You see that in the drop1 output are all the two-way interactions (“associations” for this kind of model). This is what ^ does in a model formula, and is why we had to use I(x^2) to add an \(x\)-squared term in a regression, meaning “literally \(x\)-squared, not any kind of an interaction”.

The reason for doing it this way here is that if you start with a*c*r*m*g, you will have to eliminate the five-way interaction, then all the four-way interactions, then all the three-way interactions, before you even get down to business, where “remove” means “remove and re-fit, one by one”. I didn’t want to put you through that.

Build a better model.
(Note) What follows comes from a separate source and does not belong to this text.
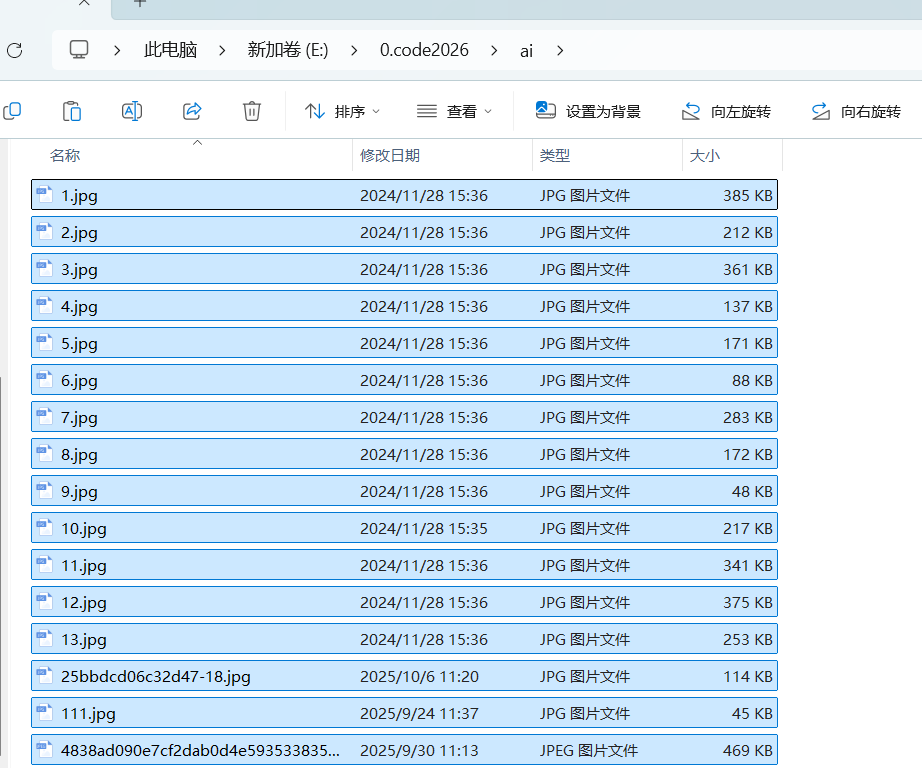The width and height of the screenshot is (922, 768).
Task: Open 0.code2026 from the address bar
Action: [x=424, y=49]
Why did you stop where you did?

Just as in regression, remove the least significant term, re-fit, then repeat until everything is significant and there is nothing left to drop.

First, remove c:r (P-value 0.51), then see what to do next:

use.2 <- update(use.1, . ~ . - c:r)
drop1(use.2, test = "Chisq")

Next is r:g, P-value 0.37:

use.3 <- update(use.2, . ~ . - r:g)
drop1(use.3, test = "Chisq")

Then c:g, P-value 0.33:

use.4 <- update(use.3, . ~ . - c:g)
drop1(use.4, test = "Chisq")

Those P-values are looking pretty small now. m:r, with P-value 0.084, seems to be the last one to remove:

use.5 <- update(use.4, . ~ . - m:r)
drop1(use.5, test = "Chisq")

and so it proves. Everything remaining is significant, with the largest remaining P-value being 0.019 and the others being a lot smaller than that. Thus, this is where we stop.
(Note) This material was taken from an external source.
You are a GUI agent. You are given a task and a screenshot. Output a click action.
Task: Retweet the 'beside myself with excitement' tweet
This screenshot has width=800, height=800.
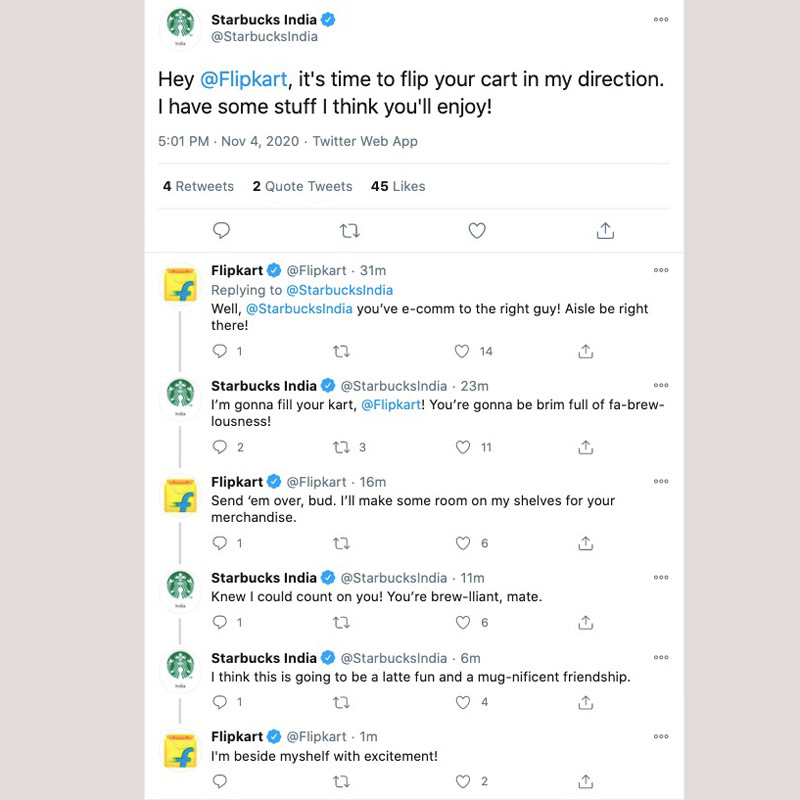(341, 781)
Extra: we have a lot of data here (over 2000 observations), so the effects, though significant, might not all be very big. This is something to bear in mind in the next question.

For each of your significant associations, draw a graph to explore them, and say what you conclude. Note that there is a logical distinction between associations that contain both a response variable and an explanatory one, and those that contain two variables of the same type.
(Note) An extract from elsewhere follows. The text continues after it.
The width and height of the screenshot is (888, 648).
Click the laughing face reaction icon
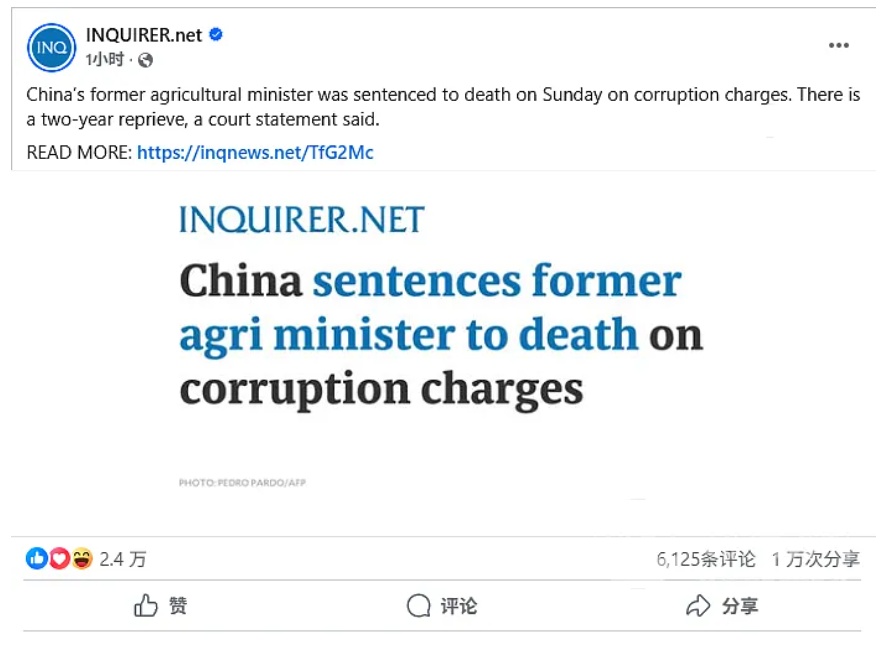click(81, 559)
The point of the log-linear analysis is to see which associations are worth looking at. If the association is not significant, there is no effect and that association does nothing to explain what is going on.

I begin by classifying the remaining associations by what type of variables they are:

a:c: response and response
a:m: response and response
a:r: response and explanatory
a:g: response and explanatory
c:m: response and response
m:g: response and explanatory

What we are looking for in this kind of analysis is how a response variable depends on explanatory variable(s), so the third, fourth, and sixth associations above are the most interesting. Let’s focus on them first.

In drawing a graph of a response and an explanatory, what you want to be able to say is “for each category of the explanatory variable, what happens to the response?”, so for those graphs you want the explanatory as x and the response as fill. So I’ll start with these. I think the best graph is stacked bars but scaled to have the same height so that you can compare proportions.⁴ The (relative) height of the bars is something we already have (in count), so this is geom_col with count in y, and not geom_bar which would count things for us.

In a:r, alcohol and race, the former is a response, so it goes as fill:

ggplot(use, aes(x = r, y = count, fill = a)) + geom_col(position = "fill")

The right-hand blue piece is slightly bigger, so if a student is white, they are more likely to have used alcohol than if they were a student of some other race. (This difference, though small, is significant, which is why we are looking at it.)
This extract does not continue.